Added directory for docs, and added our version schema for future use

naobservatory · Jan 10, 2025 · 7706e12 · 7706e12
1 parent 4d2bb4c
commit 7706e12
Showing 1 changed file with 24 additions and 0 deletions.
diff --git a/docs/version_schema.md b/docs/version_schema.md
@@ -0,0 +1,24 @@
+# Major.Schema.Results.Point format
+
+## Outline
+- Major: increment each time we seriously rework the pipeline
+    - The v1 to v2 change qualified, though it’s not the minimum change that would qualify.
+    - Expect to increment every 1-5 years.
+- Schema: increment each time we restructure the outputs
+    - The reworking with the addition of vertebrate infecting viruses would qualify
+    - Consumers need to be updated because they will be looking for things in the wrong places
+- Results: increment each time the results are no longer directly comparable with previous versions.
+    - Historically a huge fraction of changes would require a bump here
+    - So would lots of the changes we have planned
+    - With the introduction of RBGD it starts to matter a lot that we have counts that can be compared across pipeline runs, and that we know when this is and isn’t the case.
+- Point: increment for changes that don’t meet the criteria above
+    - Changes that impact performance but not results, options that are off by default, and new outputs (it’s only changes to existing outputs that can’t go in Point releases)
+    - Very small changes to outputs that don’t meaningfully impact RBGD or other pipeline consumers may also be considered for point releases, with team discussion.
+    - I don’t think it is a problem if any individual segment (most likely Results) ends up very large.
+
+## Notes
+Only Major.Schema.Results goes into naming output directories, since consumers don’t need to consider Point (unless things have gone wrong).
+
+We won’t want to reprocess all past data (which this time next year should be trillions of read pairs) each time we bump Results.
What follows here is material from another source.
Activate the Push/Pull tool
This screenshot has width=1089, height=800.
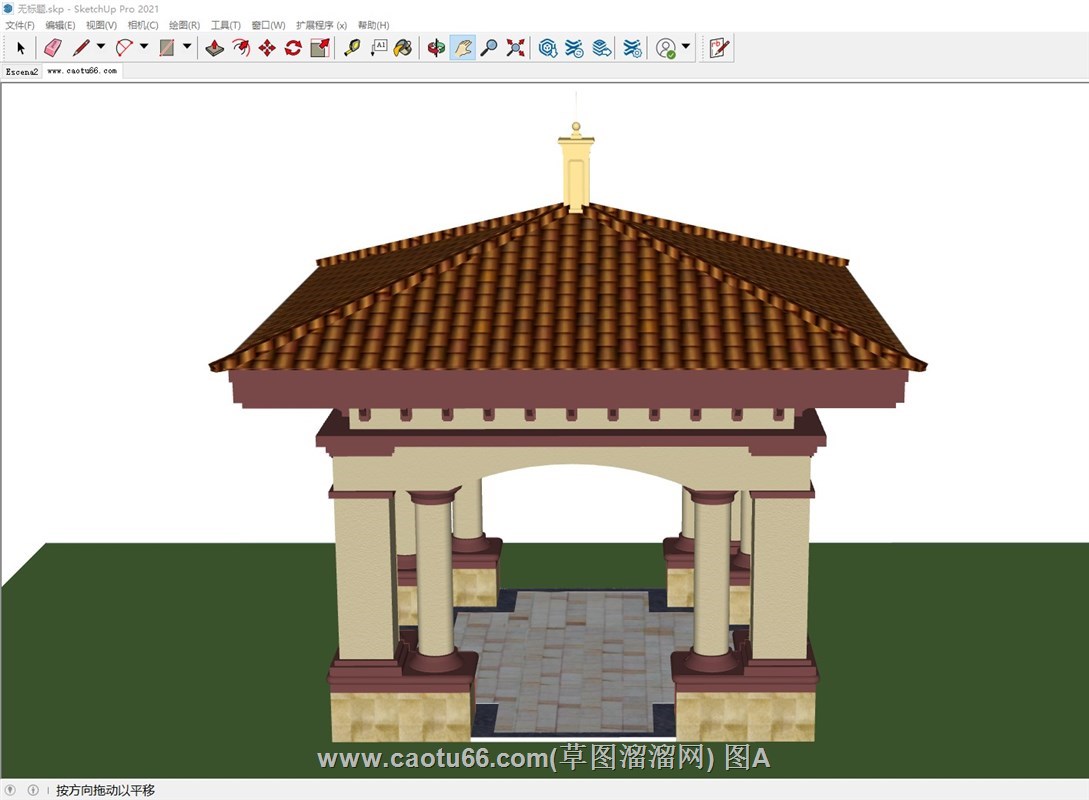(x=215, y=47)
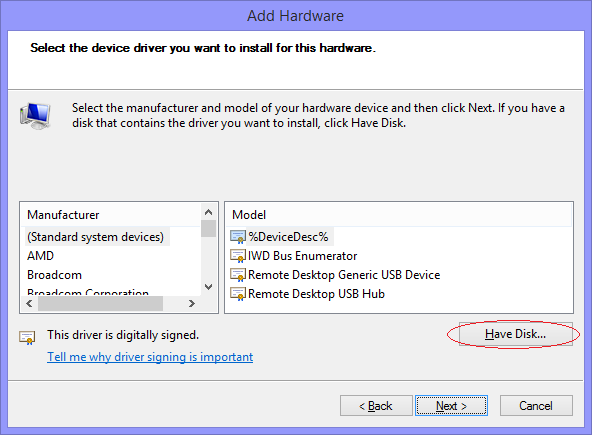Select AMD in the Manufacturer list

pos(40,256)
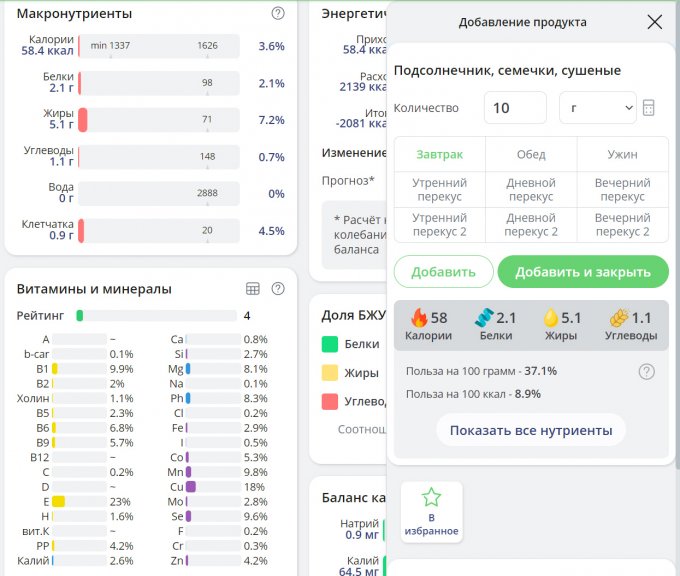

So we introduce a concept of Stable, which is whatever version we currently are always running on new data and have run on all old data. We’ll need to be thoughtful about when to bump Stable, which will depend a lot on how expensive the pipeline ends up being to run. Sometimes it will make sense to backport bugfixes to Stable, and so Stable can have new Point releases. If a fix to Stable needed a new Results release, though, that would just be considering a new version to be Stable.
+
+We would also introduce Unstable, which we run all new data through but don’t intend to (or haven’t decided if we will) run all past data through. This would be valuable for chimera detection and anything else that wants the best current analysis regardless of whether it’s consistent with history. I think this may just be Master, though, in which case we don’t need a new name.